Rabbitmq and Kafka, What is that?

Aparna Chinnaiah
Geek Culture
Published in
5 min readSep 29, 2021
Rabbitmq and kafka, what it is?

Software applications can be synced and scaled using message queues. Also these queues makes the asynchronous communication possible between two systems and decouples the software applications which make it easy for scaling process.

Before diving deeper into the topic let’s understand what is a message queue and how it is used in real project to scale the application?

The message queue is made up of a producer, a broker and a consumer. The producer is the client application that generates and produce the message to the broker. The broker receives, stores the message in the queue and waits for the consumer to connect and consume it.

To illustrate this let’s assume a web application that lets user to submit the information, process the information and generate pdf and send back to the user as a email. The web application act as a client and submit the information to broker which places into the queue. The consumer retrieve and process the information, generates the pdf and send the email back to the user. While messages are waiting in the queue and when processing the email, producer continues to queue up new messages. In this scenario by using the message broker we can scale up the pdf generation and email process by connecting more consumers to process the pdf generation and send the email.

Rabbitmq:

RabbitMQ is the most widely deployed open source message broker.

Rabbitmq — message broker

Messages are not published directly to a queue.
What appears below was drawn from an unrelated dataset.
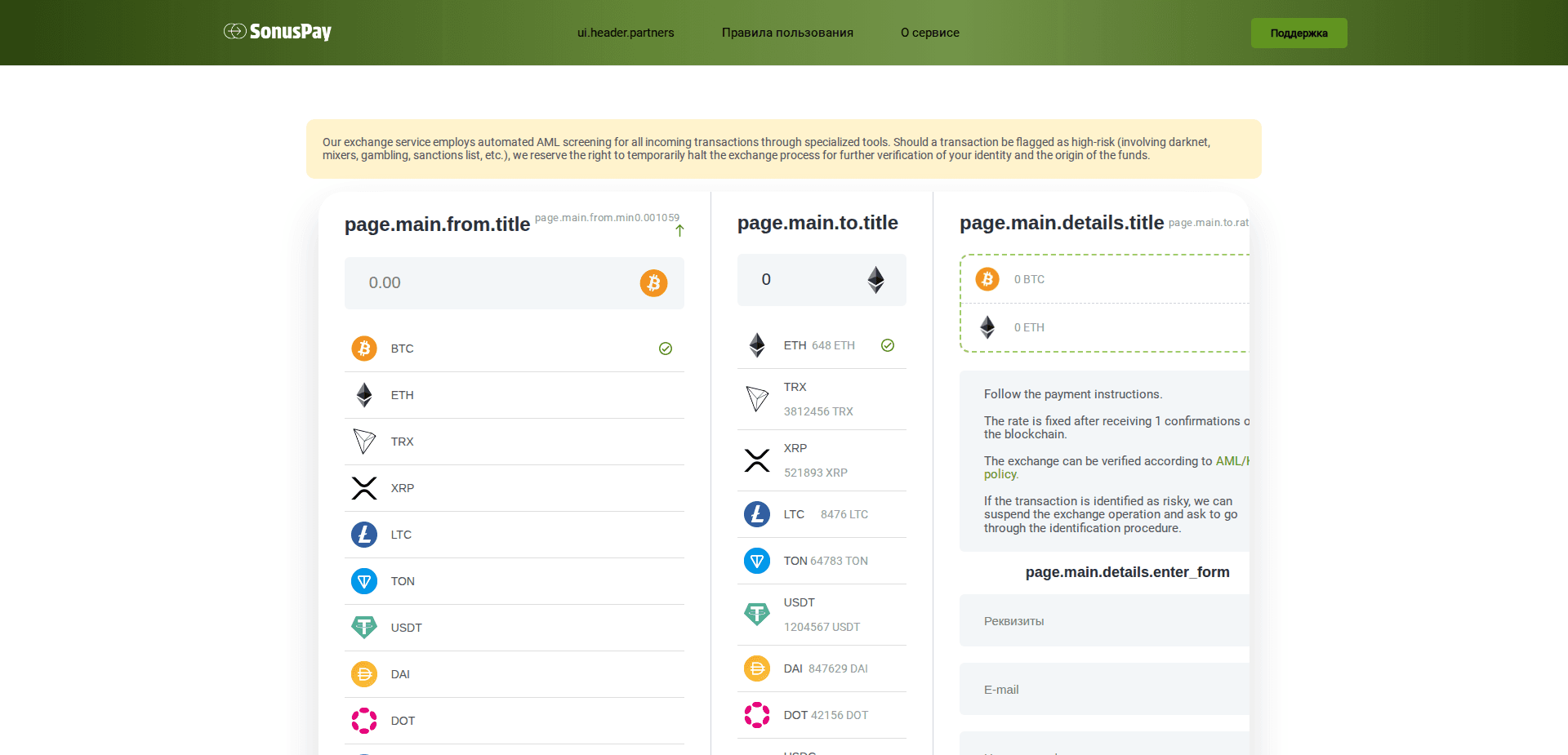This screenshot has width=1568, height=755.
Task: Choose the Litecoin icon in the left column
Action: point(363,535)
Instead, the producer sends messages to an exchange. Exchanges are message routing agents which is responsible for routing the messages to different queues with the help of header attributes, bindings, and routing keys.

A binding is a “bridge” that you set up to bind a queue to an exchange.

The routing key is a message attribute the exchange looks at when deciding how to route the message to queues (depending on exchange type).

In RabbitMQ, there are four different types of exchanges that route the message differently using different parameters and bindings setups. Clients can create their own exchanges or use the predefined default exchanges which are created when the server starts for the first time.

RabbitMQ’s smart broker does the job of message delivery instead of the consumer. Generally, messages are fetched in batch transactions. Several messages are read together at once. A limit can be set on the number of messages that can be taken up for batch fetching not to overwhelm consumers.

In RabbitMQ, messages are stored until a consumer connects and retrieves a message off the queue. The client can either acknowledge the message when it receives it or when the client has completely processed the message. In either case, once the message is acknowledged, it’s removed from the queue.

A RabbitMQ client can also negative acknowledgement a message when it fails to handle the message in such case the message will be returned to the queue as a new message.

RabbitMQ provides the capability to assign priority to messages being sent in by the consumer. In such cases, a priority queue is maintained, and the message is enqueued accordingly.

Kafka:

Event streaming is the practice of capturing data in real-time from event sources like databases, sensors, mobile devices, cloud services, and software applications in the form of streams of events. Kafka is very useful for stream processing.

A message queue is a queue in RabbitMQ, and this “queue” in Kafka is referred to as a log. A message in Kafka is often called a record. When I write about a topic in Kafka, you can think of it as a categorization inside a message queue. Kafka topics are divided into partitions which contain records in an unchangeable sequence.

Kafka — message broker

Kafka does not support routing. Kafka topics are divided into partitions which contain messages in an unchangeable sequence. You can make use of consumer groups and persistent topics as a substitute for the routing in RabbitMQ, where you send all messages to one topic, but let your consumer groups subscribe from different offsets. Kafka maintains an offset for each message in a partition.

Kafka supports a pull mechanism where clients/consumers can pull data from the broker in batches. The client/consumer read messages from the broker and keep offset to track the current position of the counter inside the queue. After reading a message, the consumer increments its offset, and thus the counter is updated for subsequent retrieval.

You can create dynamic routing yourself with help of Kafka streams, where you dynamically route events to topics, but it’s not a default feature.

A message cannot be sent with a priority level, nor be delivered in priority order, in Kafka. All messages in Kafka are stored and delivered in the order in which they are received.

The message queue in Kafka is persistent. The data sent is stored until a specified retention period has passed, either a period of time or a size limit. The message stays in the queue until the retention period/size limit is exceeded, meaning the message is not removed once it’s consumed. Instead, it can be replayed or consumed multiple times, which is a setting that can be adjusted.

In Kafka, you can scale by adding more nodes to the cluster or by adding more partitions to topics. This is sometimes easier than to add CPU or memory into an existing machine like you have to do in RabbitMQ.

Usage:

If you want a simple/traditional pub-sub message broker, with system communication through channels/queues, and where retention and streaming is not a requirement the obvious choice is RabbitMQ, as it will most probably scale more than you will ever need it to scale.

If there is a requirement of analyzing/streaming data (tracking, ingestion, logging, security etc.) Kafka could be the better choice. Kafka is used in event-driven applications where data must flow between multiple components in the application.

Summary:

Both are popular message brokers. Finally, it depends upon the user requirements. Both fit to capture millions of messages, though they both have their own individual architecture.